Exercise instructions> Retype this passage from the opinion piece on the student protest, from "Could you imagine" up to and including "fire on them.", without changing a word.

Document section>

The university in question is a federal institution, and the students know that. Electricity is in the exclusive legislative list, and therefore, an exclusive preserve of the federal government. So, why would the students attack Erelu Bisi Fayemi because they don’t have electricity in their campus?

Besides, Mrs. Fayemi is only the wife of Ekiti State governor, Dr. Kayode Fayemi. She is not an official of the Ekiti State government. The fact that she took it upon herself to embark on a tour the state’s local governments, which was what took her to Oye Ekiti on that fateful day, one of the many aberrations of this dispensation, does not make her the alternate governor of Ekiti. It is simply a proof of the fact that Nigeria’s democracy inebriates insufferably.  

On a personal level, Governor Fayemi is perceived as a friend of the students. Both the governor and his wife claim to be life members of the aluta community. So, they should be kindred spirits with the students.

If there is any First Family in Nigeria that should be students-friendly, that ought to be the Fayemis, yet, when the students flagged down Mrs. Fayemi’s convoy to explain their plight to a “friend,” who they thought would give them a listening ear, one of her security aides slapped the Students Union President, Comrade Awodola Oluwaseun, who had stepped forward to address her.

It was at that point that the hitherto peaceful protest turned violent as the students affronted by the irresponsible action of the police officer reacted angrily.

Could you imagine what would have happened if the woman had come down from her vehicle to address the students. Even when the issues were not in the purview of her husband’s government, she could still soothe their nerves by making promises that would never have been fulfilled. She could have become their heroine instantly, a listening mother.

But she was scared of her own people. Why are Nigerian leaders mortally afraid of the citizens? Why do they think they must be protected from the same people they claim to be governing?

It is this mortal fear that led to the tragedy. To ward off supposed enemies from their madam, the police shot at fleeing students directly with live bullets. The students pointedly accuse Mrs. Fayemi of ordering her security details to open fire on them.

But Mrs. Fayemi disputes this narrative. In a letter she personally signed, she claimed that the protesting students had dispersed as at the time she got to Oye town.

“I did not encounter any group of students when I got to Oye town. They had dispersed before my arrival,” she claimed.

“Half-way through our event, there was a disturbance outside. The FUOYE students (and possibly infiltrated by local thugs) had re-grouped and were trying to get into the venue. The security officers prevented this from happening.

“We finished our program, and by the time we got outside, we found that vehicles from my convoy and those of my guests that were parked outside the venue had been vandalised.

“As we were driving out of Oye town, we encountered at least two roadblocks that the students had mounted to prevent the movement of vehicles. I could see students/thugs throwing stones and large sticks at us as we drove by.”

Dataset entries>
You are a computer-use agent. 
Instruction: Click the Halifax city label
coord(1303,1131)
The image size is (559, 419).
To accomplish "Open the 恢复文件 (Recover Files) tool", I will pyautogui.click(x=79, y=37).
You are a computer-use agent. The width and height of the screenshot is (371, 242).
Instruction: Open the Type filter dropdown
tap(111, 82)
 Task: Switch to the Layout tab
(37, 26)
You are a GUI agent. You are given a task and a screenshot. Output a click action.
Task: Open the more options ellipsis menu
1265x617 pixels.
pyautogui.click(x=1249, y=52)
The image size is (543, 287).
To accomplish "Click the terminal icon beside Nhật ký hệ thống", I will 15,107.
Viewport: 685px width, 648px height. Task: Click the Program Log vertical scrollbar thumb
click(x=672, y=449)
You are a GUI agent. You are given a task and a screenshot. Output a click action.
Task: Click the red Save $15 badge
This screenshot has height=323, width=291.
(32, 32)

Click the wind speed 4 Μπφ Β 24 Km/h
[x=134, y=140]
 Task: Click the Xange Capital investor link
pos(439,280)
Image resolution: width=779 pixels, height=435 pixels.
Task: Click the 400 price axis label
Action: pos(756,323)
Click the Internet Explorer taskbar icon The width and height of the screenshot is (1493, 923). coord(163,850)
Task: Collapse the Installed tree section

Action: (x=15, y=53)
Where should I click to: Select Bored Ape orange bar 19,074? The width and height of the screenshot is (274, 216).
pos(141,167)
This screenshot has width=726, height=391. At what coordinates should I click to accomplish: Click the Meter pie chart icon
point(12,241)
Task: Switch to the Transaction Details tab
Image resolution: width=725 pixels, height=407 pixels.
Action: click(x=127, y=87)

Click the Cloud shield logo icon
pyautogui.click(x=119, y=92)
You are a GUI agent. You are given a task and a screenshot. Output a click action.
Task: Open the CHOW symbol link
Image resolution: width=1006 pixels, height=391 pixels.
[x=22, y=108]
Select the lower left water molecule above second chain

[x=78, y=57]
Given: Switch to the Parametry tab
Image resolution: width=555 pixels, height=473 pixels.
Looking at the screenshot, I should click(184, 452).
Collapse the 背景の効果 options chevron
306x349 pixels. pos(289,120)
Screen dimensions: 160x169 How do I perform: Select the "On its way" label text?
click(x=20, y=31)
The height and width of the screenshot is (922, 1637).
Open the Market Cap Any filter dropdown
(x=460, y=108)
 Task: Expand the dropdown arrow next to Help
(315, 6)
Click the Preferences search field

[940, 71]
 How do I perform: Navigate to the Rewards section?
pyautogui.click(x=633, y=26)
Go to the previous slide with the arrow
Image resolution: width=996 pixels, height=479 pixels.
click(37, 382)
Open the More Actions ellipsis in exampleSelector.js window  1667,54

Solution for this exercise>
Could you imagine what would have happened if the woman had come down from her vehicle to address the students. Even when the issues were not in the purview of her husband’s government, she could still soothe their nerves by making promises that would never have been fulfilled. She could have become their heroine instantly, a listening mother.

But she was scared of her own people. Why are Nigerian leaders mortally afraid of the citizens? Why do they think they must be protected from the same people they claim to be governing?

It is this mortal fear that led to the tragedy. To ward off supposed enemies from their madam, the police shot at fleeing students directly with live bullets. The students pointedly accuse Mrs. Fayemi of ordering her security details to open fire on them.